> **DOCUMENT EXTRACT**:
______________________________

DEVICE OVERVIEW

This document contains device specific information for the PIC16F630/676. Additional information may be found in the PIC Mid-Range Reference Manual , which may be obtained from your local Microchip Sales Representative or downloaded from the Microchip web site. The Reference Manual should be considered a complementary document to this Data Sheet and is highly recommended reading for a better understanding of the device architecture and operation of the peripheral modules.
The PIC16F630 and PIC16F676 devices are covered by this Data Sheet. They are identical, except the PIC16F676 has a 10-bit A/D converter. They come in 14-pin PDIP, SOIC and TSSOP packages.

______________________________

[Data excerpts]

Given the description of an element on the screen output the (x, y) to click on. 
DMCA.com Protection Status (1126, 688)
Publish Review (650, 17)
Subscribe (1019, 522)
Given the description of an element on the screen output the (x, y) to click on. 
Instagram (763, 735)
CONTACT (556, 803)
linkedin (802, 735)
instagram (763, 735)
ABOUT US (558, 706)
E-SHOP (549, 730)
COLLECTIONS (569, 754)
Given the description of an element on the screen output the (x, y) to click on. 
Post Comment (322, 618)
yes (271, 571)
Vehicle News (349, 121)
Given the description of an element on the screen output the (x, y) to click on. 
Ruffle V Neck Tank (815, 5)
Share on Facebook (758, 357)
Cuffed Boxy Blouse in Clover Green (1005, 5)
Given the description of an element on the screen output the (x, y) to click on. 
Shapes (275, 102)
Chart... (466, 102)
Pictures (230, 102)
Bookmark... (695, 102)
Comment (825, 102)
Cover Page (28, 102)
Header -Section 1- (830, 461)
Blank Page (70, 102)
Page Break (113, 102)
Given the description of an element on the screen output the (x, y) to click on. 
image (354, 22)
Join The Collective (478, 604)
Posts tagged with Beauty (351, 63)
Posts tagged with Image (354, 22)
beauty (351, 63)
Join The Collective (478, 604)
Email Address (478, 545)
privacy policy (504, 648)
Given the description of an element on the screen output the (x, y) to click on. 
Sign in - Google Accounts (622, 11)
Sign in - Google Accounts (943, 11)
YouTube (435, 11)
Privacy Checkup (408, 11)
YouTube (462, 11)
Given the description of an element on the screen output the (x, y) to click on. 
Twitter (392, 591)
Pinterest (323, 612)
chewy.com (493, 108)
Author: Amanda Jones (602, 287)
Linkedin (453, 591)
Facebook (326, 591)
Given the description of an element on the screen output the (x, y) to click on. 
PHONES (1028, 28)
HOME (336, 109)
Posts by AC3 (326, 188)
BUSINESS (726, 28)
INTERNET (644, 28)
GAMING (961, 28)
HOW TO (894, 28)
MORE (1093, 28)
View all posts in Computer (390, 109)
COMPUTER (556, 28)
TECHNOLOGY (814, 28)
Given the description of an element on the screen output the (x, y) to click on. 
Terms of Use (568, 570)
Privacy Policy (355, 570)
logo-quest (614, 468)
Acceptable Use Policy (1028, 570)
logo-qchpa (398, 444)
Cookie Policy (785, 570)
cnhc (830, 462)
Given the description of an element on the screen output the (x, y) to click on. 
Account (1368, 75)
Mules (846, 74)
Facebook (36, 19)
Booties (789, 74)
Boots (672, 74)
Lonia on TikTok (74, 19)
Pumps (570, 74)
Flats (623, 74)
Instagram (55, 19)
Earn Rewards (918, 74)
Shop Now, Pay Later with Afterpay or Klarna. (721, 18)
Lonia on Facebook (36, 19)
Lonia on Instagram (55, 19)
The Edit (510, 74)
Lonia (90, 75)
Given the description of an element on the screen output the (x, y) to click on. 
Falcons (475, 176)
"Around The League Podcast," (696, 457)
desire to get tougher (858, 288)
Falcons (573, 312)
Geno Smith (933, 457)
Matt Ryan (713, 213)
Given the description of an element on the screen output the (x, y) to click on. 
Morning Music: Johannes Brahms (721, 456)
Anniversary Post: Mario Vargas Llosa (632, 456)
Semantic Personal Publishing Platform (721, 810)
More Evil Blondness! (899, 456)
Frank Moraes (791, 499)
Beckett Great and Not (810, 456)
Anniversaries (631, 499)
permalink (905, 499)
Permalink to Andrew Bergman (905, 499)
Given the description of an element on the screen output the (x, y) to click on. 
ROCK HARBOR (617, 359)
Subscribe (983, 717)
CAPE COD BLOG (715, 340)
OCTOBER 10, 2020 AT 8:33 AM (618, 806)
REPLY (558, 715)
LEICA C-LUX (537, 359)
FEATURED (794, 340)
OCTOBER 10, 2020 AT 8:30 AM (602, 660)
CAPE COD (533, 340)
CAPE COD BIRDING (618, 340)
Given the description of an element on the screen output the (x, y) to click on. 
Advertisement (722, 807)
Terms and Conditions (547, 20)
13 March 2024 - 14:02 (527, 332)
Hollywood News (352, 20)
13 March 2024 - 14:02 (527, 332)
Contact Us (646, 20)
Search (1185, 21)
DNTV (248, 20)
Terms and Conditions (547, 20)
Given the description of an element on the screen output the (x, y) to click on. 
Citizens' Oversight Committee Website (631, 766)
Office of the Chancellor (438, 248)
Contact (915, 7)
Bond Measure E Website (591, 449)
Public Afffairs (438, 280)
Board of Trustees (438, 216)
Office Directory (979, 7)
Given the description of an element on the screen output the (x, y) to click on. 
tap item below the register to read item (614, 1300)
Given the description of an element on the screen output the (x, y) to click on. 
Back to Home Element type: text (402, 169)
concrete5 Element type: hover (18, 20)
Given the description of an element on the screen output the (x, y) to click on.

______________________________

> **TASKS**:
[a] According to the PIC16F630/676 device overview, why is the PIC Mid-Range Reference Manual recommended reading?
[b] In the PIC16F630/676 device overview, what feature does the PIC16F676 have that the PIC16F630 lacks?

> **ANSWERS PROVIDED**:
[a] The Reference Manual complements the Data Sheet, and reading it gives a better understanding of the device architecture and of how the peripheral modules operate.

[b] A 10-bit A/D converter.